Go ahead and place that file anywhere. I put it in my project root, so now my file hierarchy looks like this:
rin/
/audio/
/commands/
- ping.js
/events/
- guildMemberSpeaking.js
- message.js
- ready.js
/promised/
- Dispatcher.js
config.json
index.js
google-credentials.json
Installing Node modules
Copy and paste the following into your package.json
. Don’t forget to change things
like the name
or description
. Feel free to do this at the end of the guide as well.
{
"name": "rin",
"version": "1.0.1",
"description": "Discord bot",
"main": "index.js",
"scripts": {
"start": "node index.js",
"lint": "./node_modules/.bin/eslint .",
"lint-fix": "./node_modules/.bin/eslint . --fix",
"test": "echo \"Error: no test specified\" && exit 1"
},
"pre-commit": [
"lint"
],
"author": "bryngo",
"license": "ISC",
"bugs": {
"url": "https://github.com/bryngo/rin/issues"
},
"homepage": "https://github.com/bryngo/rin/blob/master/README.md",
"dependencies": {
"@google-cloud/speech": "2.1.1",
"discord.js": "github:discordjs/discord.js",
"dotenv": "^6.1.0",
"enmap": "^5.1.0",
"ffmpeg": "^0.0.4",
"i18n": "^0.8.3",
"mongodb": "^3.1.8",
"node-opus": "^0.3.2",
"opusscript": "0.0.6",
"pino": "^5.13.0",
"pino-pretty": "^3.2.0"
},
"devDependencies": {
"eslint": "^5.8.0",
"eslint-config-standard": "^12.0.0",
"eslint-plugin-import": "^2.14.0",
"eslint-plugin-node": "^8.0.0",
"eslint-plugin-promise": "^4.0.1",
"eslint-plugin-standard": "^4.0.0",
"pre-commit": "^1.2.2"
}
}
Now, make sure your in the project root and run npm install
from the command line. This might take a while.

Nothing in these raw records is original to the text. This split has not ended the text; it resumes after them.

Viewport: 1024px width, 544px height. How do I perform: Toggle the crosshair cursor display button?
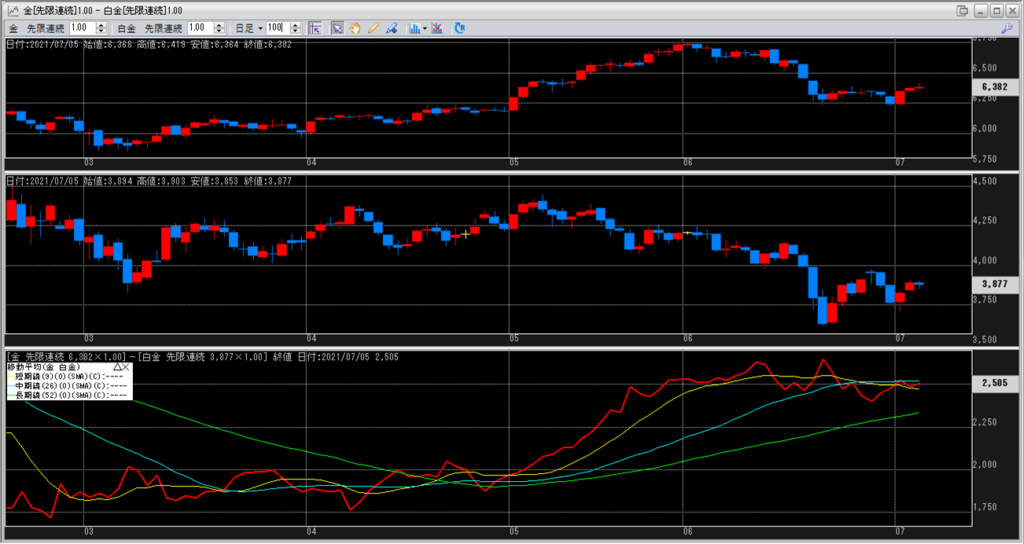[314, 27]
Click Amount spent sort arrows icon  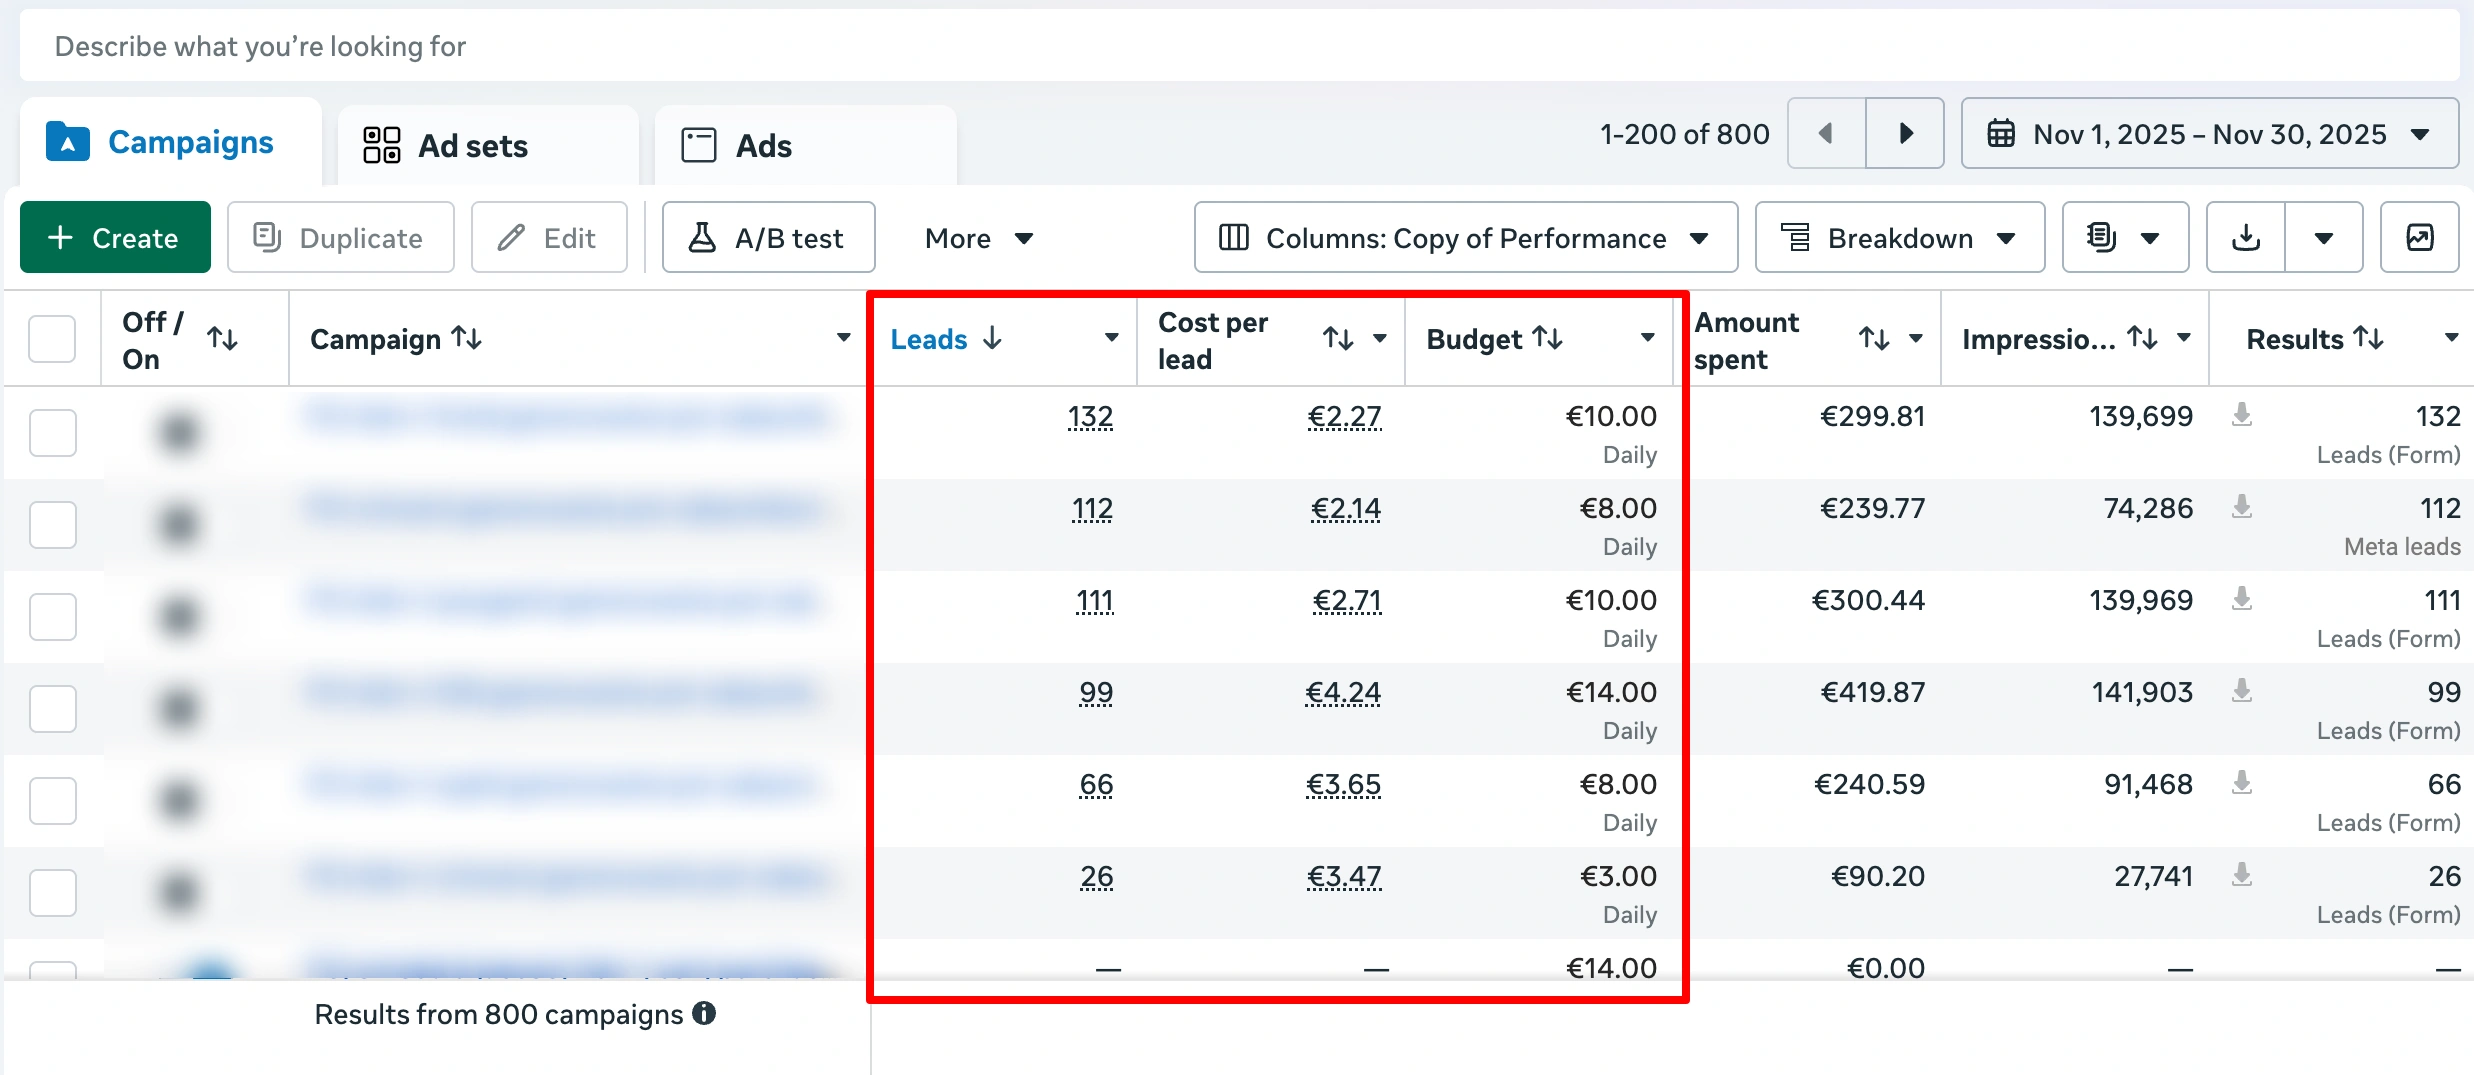1874,339
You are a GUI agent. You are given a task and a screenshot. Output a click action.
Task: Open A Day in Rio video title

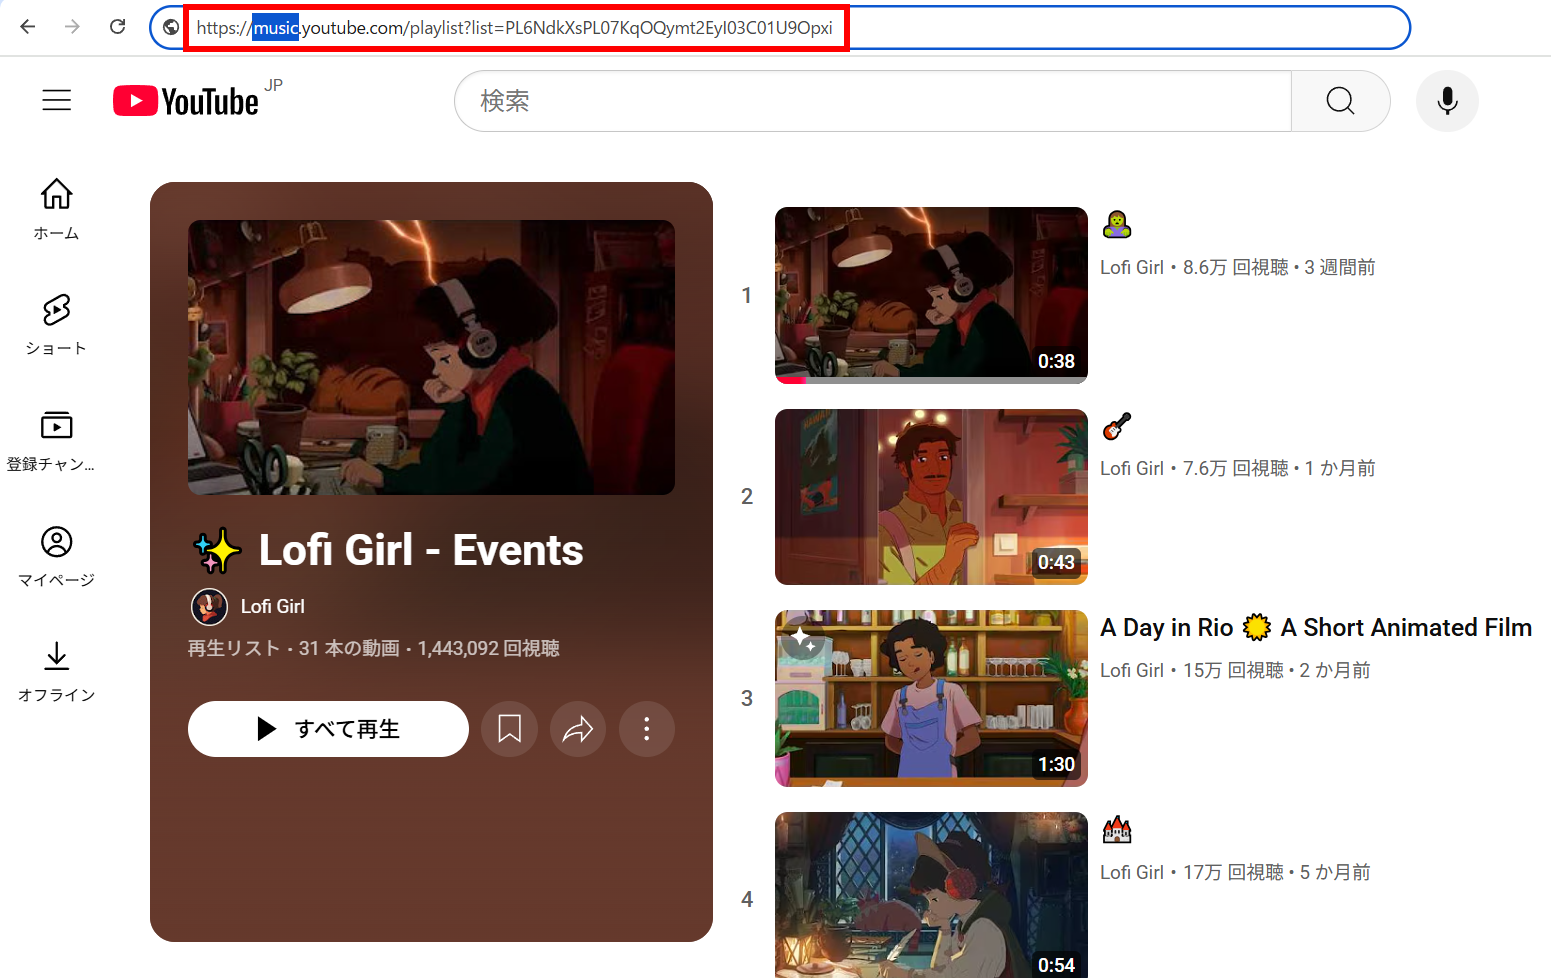1315,628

Note that at the time of writing, the version of discord.js installed is discord.js@12.0.0-dev. It’s the newest “production worthy” push that hasn’t been shipped out yet. I used it for my bot because I found a lot of voice and audio improvements from it.

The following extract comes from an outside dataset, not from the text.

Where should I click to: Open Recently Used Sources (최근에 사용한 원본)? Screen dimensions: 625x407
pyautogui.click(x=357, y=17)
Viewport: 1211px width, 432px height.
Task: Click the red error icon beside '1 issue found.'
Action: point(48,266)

There shouldn’t be any problems installing all of the node modules. There should now be a folder called node_modules
in your project root. Just make sure you have discord.js@12.0.0-dev
installed (or maybe even just discord.js@12.0.0). You can check this by running the following:
$ npm list discord.js
...discord.js@12.0.0-dev ...
Final configurations
Copy and paste the following into your config.json
{
"discordApiToken": "{DISCORD API TOKEN HERE}",
"guildId": "{GUILD ID HERE}",
"voiceChannelName": "{VOICE CHANNEL HERE}",
"textChannelName": "{TEXT CHANNEL NAME HERE}",
"languageCode": "en_US",
"twice-clip": "audio/twice-bryan-guinn-ezra-brandon.mp3",
"prefix": "?"
}
You can get your discordApiToken
by
- going to the discord developer portal,
- selecting your bot
- selecting “Bot”
- And then copying the token on the right hand side that’s hidden by default.
You can get your guildId
by right clicking a discord server of choice and clicking on copy ID
. You need to
enable developer mode in Discord which can also be found in the client itself.
voiceChannelName
and textChannelName
are just the plaintext channel name strings. These will be the channel our
bot listens in and outputs text to.
For the twice-clip
, that’s just a little something I did initially for my bot. Since we’ll be using Google’s
Speech to Text API, we’ll be looking for a user to say a trigger word, and have our bot play an audio clip in response.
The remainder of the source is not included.